In a letter sent to the Surface Transportation Board, DeFazio said approving the trust is not in the public interest and would reduce competition.

“A single holding company responsible for this traffic would likely change rail traffic patterns in the significant areas of parallel service overlap, and that would reduce the rail service options these 300 customers currently enjoy,” DeFazio wrote. “I am also troubled that this combination of Class I railroads serving all three nations in North America will exacerbate U.S. job losses from cross-border trade agreements that prioritize profits over people and inflict harm on worker’s rights, consumer safety, and the environment.”

DeFazio issued a statement in April 2021 after Canadian Pacific (CP) and CN made multi-billion offers to purchase KCS, stating that the bidding war for the railroad would usher in a new round of consolidations in the rail sector, threatening jobs and affecting U.S. shipping.

DeFazio said that while the SFB had implemented stricter requirements to approve trusts, approval of this trust would show other railroads the SFB is disregarding those reforms.

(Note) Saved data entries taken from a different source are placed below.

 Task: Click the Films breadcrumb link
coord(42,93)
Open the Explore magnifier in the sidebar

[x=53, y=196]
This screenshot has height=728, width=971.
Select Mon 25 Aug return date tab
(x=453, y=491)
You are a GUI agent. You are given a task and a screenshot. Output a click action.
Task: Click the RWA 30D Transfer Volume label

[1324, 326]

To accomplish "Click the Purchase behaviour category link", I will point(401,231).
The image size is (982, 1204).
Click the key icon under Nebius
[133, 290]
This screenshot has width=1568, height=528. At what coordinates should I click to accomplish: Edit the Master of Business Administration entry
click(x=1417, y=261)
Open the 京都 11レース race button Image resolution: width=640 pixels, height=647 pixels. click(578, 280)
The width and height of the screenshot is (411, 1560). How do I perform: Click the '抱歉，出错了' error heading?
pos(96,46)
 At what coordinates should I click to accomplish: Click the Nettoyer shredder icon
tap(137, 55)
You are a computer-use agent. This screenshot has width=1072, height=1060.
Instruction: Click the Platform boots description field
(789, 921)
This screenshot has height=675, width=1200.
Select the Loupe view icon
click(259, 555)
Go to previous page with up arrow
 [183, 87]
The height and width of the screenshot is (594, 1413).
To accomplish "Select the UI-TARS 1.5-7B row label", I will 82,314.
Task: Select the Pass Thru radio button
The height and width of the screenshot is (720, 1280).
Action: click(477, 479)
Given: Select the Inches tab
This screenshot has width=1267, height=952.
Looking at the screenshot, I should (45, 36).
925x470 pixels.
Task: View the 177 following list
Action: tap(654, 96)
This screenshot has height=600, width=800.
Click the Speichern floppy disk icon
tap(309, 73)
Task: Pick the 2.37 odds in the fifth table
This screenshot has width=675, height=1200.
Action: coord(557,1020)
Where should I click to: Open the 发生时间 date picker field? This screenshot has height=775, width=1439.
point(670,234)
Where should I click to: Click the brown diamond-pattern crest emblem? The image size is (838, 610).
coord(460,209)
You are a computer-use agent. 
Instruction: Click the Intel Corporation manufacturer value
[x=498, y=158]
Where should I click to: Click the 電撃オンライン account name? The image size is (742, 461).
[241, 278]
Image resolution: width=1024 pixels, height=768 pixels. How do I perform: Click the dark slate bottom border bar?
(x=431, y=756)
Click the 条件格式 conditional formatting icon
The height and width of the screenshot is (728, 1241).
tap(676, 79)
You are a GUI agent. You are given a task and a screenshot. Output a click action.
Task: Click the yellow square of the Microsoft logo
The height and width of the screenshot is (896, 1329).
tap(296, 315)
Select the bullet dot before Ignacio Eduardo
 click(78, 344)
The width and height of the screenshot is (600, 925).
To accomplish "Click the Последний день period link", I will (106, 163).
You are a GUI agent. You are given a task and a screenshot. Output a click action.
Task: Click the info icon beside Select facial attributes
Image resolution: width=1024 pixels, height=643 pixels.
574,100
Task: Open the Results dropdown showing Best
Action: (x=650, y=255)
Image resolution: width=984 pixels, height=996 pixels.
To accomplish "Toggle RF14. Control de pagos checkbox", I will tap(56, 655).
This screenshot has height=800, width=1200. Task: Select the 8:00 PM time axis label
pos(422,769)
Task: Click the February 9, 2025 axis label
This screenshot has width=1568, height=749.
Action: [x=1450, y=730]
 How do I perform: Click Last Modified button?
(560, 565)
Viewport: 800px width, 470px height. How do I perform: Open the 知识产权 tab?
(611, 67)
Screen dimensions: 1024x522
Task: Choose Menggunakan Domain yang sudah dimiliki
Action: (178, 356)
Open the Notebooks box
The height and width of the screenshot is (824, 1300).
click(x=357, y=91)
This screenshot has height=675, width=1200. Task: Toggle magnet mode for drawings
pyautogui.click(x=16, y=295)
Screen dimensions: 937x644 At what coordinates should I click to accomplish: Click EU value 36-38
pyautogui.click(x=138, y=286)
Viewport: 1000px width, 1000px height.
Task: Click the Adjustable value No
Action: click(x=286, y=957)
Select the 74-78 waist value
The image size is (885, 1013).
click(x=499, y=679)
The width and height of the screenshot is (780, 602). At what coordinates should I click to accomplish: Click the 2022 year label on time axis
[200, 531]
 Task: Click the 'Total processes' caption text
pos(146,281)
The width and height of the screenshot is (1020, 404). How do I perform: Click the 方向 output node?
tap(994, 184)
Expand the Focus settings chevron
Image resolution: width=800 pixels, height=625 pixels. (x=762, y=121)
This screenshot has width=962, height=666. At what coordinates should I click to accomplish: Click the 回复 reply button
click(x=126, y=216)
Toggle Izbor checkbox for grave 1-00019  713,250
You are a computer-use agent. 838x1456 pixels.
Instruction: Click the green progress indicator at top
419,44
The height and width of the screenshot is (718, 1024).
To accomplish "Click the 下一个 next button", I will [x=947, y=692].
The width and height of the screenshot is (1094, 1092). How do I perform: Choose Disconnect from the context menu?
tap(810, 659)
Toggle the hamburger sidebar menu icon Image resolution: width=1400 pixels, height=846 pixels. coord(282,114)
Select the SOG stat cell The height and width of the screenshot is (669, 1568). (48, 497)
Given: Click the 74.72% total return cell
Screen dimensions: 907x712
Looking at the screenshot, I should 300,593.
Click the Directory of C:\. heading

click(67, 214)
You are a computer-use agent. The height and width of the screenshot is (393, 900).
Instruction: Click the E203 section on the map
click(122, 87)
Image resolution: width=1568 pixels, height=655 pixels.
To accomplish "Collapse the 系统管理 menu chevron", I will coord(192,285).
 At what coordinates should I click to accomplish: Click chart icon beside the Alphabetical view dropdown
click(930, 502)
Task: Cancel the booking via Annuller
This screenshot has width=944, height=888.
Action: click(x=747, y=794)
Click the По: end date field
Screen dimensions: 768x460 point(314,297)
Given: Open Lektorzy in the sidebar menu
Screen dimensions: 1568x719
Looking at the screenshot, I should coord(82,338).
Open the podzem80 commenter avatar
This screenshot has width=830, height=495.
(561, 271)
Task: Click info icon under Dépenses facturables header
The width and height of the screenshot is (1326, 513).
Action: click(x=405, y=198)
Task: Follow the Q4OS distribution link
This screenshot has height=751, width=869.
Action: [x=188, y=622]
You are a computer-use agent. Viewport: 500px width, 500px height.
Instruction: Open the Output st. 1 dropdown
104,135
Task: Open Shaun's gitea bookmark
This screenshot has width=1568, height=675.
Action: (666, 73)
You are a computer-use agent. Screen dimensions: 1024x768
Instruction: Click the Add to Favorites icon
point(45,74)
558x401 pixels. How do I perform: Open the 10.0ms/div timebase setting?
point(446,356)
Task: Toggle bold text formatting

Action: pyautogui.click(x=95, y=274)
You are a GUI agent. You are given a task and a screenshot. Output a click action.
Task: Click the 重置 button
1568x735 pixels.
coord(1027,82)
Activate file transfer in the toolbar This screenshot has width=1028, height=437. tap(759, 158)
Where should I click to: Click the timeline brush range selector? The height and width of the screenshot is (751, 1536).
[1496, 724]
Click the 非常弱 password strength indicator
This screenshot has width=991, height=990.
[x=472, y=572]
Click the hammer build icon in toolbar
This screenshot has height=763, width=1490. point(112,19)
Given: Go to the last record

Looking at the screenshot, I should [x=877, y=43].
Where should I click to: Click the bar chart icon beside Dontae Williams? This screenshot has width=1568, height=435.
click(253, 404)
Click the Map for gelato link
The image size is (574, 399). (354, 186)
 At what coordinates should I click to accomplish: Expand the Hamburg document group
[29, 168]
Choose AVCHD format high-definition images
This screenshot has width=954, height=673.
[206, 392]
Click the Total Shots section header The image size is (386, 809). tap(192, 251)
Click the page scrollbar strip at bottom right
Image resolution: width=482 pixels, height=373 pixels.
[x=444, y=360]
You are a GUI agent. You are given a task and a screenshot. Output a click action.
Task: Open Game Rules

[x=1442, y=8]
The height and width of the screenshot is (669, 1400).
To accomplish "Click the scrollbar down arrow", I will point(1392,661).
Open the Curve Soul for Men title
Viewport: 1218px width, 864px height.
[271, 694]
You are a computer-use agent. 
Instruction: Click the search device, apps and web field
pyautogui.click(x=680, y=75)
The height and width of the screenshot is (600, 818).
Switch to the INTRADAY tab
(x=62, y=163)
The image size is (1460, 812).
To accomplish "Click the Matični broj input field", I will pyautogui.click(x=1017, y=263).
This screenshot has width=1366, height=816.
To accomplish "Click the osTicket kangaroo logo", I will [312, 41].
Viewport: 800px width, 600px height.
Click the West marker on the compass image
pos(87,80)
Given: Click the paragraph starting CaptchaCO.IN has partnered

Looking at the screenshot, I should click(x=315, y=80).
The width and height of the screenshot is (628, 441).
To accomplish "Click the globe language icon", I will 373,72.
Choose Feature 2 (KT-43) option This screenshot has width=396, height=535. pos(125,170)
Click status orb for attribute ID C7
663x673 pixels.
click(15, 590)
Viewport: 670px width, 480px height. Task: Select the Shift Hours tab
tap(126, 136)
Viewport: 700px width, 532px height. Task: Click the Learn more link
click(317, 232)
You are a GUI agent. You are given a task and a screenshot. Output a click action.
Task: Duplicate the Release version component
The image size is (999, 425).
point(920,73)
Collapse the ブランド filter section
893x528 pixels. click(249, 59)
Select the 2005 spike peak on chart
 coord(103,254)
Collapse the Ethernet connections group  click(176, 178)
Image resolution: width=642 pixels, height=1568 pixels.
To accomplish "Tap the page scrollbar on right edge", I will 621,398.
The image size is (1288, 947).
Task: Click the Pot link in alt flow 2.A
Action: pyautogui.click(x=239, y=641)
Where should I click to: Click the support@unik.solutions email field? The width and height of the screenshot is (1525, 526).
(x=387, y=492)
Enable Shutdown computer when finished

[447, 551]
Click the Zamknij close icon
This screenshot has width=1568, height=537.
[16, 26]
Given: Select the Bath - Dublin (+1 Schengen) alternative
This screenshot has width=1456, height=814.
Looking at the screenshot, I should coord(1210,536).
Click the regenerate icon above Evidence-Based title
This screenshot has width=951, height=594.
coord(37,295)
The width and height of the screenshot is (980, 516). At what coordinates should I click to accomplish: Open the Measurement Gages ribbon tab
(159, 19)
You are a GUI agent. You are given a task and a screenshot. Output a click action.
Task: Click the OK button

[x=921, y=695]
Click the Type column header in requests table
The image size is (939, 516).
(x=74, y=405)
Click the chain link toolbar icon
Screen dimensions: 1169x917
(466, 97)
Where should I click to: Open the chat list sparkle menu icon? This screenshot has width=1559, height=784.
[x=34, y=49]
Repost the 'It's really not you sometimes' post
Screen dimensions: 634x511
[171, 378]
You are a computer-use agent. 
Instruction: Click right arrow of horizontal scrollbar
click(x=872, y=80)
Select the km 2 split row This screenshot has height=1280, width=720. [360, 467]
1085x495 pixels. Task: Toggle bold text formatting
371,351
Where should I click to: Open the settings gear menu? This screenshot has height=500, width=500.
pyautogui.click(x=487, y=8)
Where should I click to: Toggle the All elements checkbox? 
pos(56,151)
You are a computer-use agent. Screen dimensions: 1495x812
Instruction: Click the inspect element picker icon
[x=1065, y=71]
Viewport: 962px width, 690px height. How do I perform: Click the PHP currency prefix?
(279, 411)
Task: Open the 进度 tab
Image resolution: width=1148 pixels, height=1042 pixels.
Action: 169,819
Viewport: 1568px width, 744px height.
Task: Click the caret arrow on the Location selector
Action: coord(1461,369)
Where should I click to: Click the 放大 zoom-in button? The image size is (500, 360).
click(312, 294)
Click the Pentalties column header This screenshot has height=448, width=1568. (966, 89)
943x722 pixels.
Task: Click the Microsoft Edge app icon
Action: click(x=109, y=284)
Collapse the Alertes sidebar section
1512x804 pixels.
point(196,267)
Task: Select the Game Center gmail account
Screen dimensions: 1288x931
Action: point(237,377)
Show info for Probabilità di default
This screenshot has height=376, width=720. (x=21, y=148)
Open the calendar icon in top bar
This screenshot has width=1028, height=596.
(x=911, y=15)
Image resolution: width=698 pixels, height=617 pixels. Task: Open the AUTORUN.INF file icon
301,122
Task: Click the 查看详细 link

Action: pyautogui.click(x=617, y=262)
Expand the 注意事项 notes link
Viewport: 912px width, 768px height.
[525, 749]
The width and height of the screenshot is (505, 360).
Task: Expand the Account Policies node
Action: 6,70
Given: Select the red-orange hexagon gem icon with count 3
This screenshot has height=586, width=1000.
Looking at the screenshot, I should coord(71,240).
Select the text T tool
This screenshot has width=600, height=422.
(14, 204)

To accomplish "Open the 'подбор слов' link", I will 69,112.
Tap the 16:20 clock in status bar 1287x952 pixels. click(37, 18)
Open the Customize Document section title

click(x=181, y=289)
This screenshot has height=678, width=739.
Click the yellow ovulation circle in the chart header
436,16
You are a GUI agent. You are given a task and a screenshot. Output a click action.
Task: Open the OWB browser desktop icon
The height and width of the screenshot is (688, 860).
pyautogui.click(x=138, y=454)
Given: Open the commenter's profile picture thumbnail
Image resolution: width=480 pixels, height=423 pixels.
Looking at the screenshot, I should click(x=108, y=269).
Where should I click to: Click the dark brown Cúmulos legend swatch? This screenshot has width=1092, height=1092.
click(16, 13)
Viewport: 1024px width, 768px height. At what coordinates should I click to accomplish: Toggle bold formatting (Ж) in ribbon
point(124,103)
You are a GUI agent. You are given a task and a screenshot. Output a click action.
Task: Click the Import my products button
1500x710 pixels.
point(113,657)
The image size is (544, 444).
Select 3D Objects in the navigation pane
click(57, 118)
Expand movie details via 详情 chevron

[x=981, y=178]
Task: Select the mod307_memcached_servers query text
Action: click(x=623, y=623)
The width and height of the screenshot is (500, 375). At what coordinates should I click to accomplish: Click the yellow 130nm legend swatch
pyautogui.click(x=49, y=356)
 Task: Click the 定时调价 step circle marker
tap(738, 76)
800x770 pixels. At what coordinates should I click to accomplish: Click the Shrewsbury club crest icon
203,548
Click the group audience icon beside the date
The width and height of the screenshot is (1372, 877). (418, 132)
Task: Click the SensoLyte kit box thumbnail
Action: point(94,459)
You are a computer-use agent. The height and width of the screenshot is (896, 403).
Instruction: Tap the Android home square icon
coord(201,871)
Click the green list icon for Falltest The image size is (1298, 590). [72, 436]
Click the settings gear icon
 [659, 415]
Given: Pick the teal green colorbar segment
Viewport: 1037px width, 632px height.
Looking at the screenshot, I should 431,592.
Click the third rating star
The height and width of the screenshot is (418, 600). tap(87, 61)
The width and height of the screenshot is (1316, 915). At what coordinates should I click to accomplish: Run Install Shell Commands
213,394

“While the Surface Transportation Board regularly allowed railroad trusts throughout the many railroad consolidations of the 1980s and 1990s, the Board has made the requirements to approve a voting trust more stringent since 2001 as part of an overall reform of merger rules,” DeFazio wrote. “Now, according to 49 CFR 1180.4(b)(4)(iv), applicants must demonstrate that trusts would be in the public interest. Approving a CN-KCS trust would signal to the rest of the rail industry that the STB is engaging in business as usual, despite the requirement to consider the public interest, and could launch a new round of mergers.”